Energi Juang News, Teheran- Protes massal melanda Iran memasuki pekan ketiga. Kekerasan aparat memicu korban jiwa melonjak. Pemerintah balas dengan langkah provokatif.
Korban Jiwa Melonjak Tajam
Kelompok HRANA catat 544 orang tewas sejak protes pecah. Sebanyak 496 demonstran gugur, 48 aparat keamanan tewas. Lebih dari 10.600 orang ditahan di seluruh negeri.
Aktivis verifikasi data via laporan lapangan. Angka ini kemungkinan naik karena blackout internet. Pemerintah Iran belum umumkan resmi korban.
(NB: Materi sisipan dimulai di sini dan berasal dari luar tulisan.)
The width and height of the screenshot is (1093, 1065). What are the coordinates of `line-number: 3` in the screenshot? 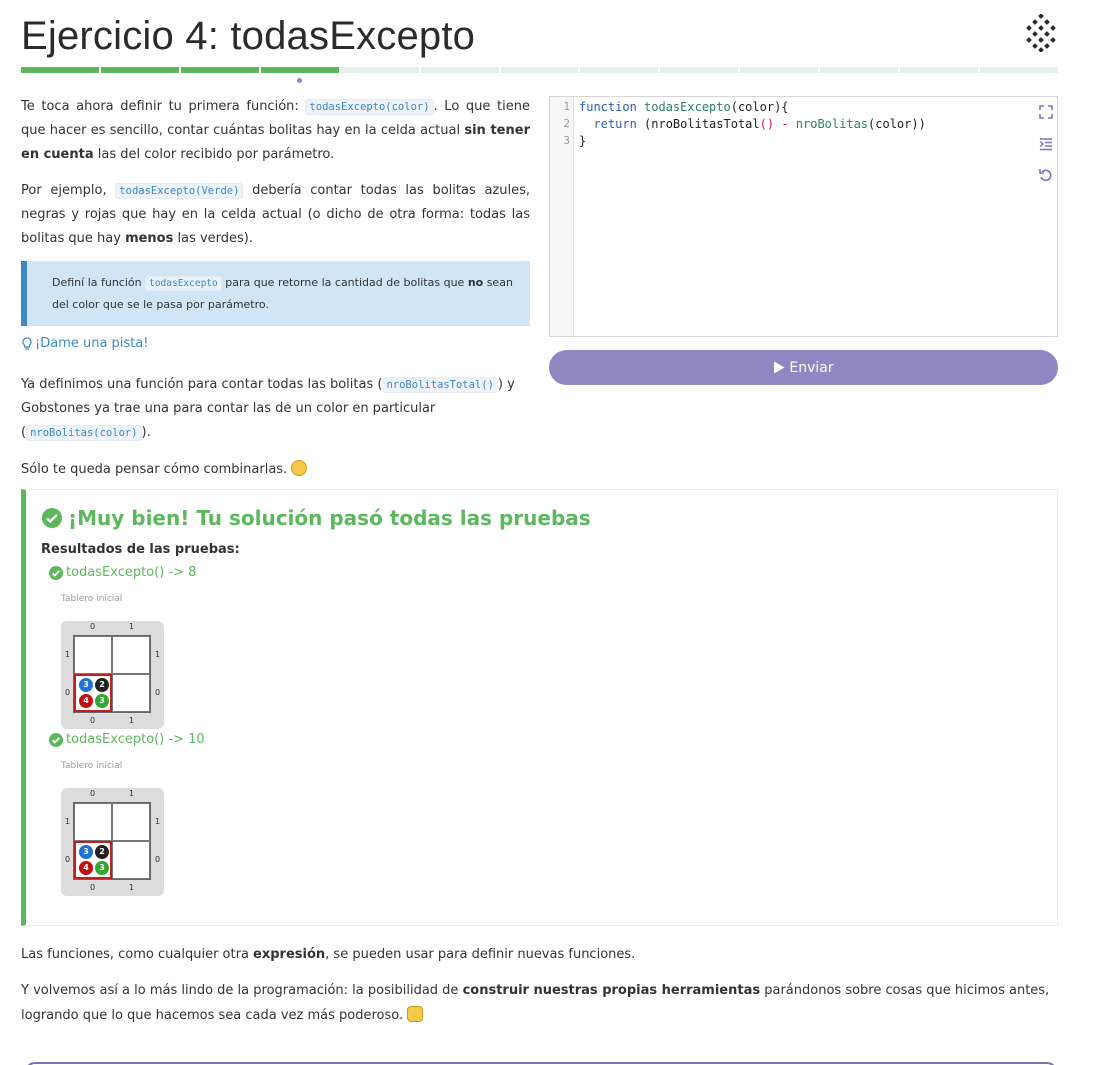 It's located at (566, 140).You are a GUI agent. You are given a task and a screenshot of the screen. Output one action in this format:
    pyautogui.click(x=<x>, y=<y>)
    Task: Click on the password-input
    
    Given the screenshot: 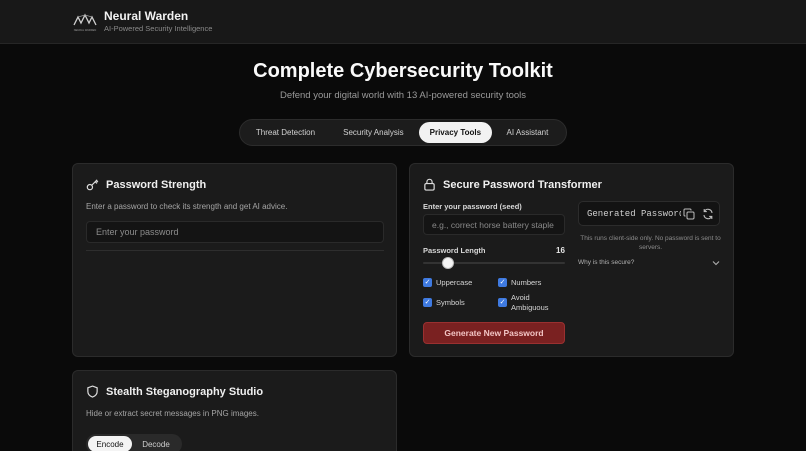 What is the action you would take?
    pyautogui.click(x=235, y=232)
Aktivis: Rezim Lakukan Pembantaian Brutal
Daniela Sepheri, aktivis Jerman-Iran, ungkap risiko tinggi warga protes. Rezim sedang berjuang untuk mempertahankan kekuasaan, tapi rakyat Iran juga sedang berjuang,” kata Daniela Sepheri kepada DW.
Dia soroti serangan aparat ke rumah sakit. “Sangat berjuang bagi orang-orang untuk keluar dan berdemonstrasi, tapi mereka tetap melakukannya. Kami menerima laporan-laporan yang mengerikan tentang pembantaian,” ujar Sepheri.
Baca juga : Arab Saudi Tegas: Wilayah Kami Bukan Panggung Serangan ke Iran
“Sangat sulit memverifikasi angka-angka yang kami terima karena pemadaman internet. Melalui Starlink, beberapa video masih memungkinkan untuk diakses. Media Iran di luar negeri coba memverifikasinya sepanjang hari,” jelasnya.
Rezim Umumkan Duka dan Perlawanan
Pada Minggu (11/01), pemerintah tetapkan tiga hari berkabung untuk aparat tewas. Mereka sebut aksi protes sebagai “kerusuhan” lawan AS-Israel.
Presiden Masoud Pezeshkian umumkan pawai “aksi perlawanan nasional” Senin (12/01). Otoritas tuding rival geopolitik picu demo.
Protes Kini Punya Pemimpin: Reza Pahlavi
Jurnalis Nazenin Ansari bilang gelombang ini beda. Demonstran kini ikuti Putra Mahkota Reza Pahlavi, pengungsi sejak 1979.
Aksi protes ini sebenarnya bukan hal baru, karena sudah dimulai sejak 2017,” kata Ansari. “Jadi, yang berbeda dari protes hari ini adalah bahwa gerakan ini memiliki seorang pemimpin, yaitu Pangeran Reza Pahlavi.”
Harapan Rakyat Tentukan Masa Depan
Sepheri inginkan referendum bebas. Harapan saya adalah rakyat Iran bisa mengubah masa depan dan negaranya sesuai dengan kehendak mereka sendiri, melalui pemilu yang bebas dan sebuah referendum,” tegas Sepheri.
Rezim hadapi tantangan ekonomi parah. Kesenjangan kaya-miskin memicu amarah luas.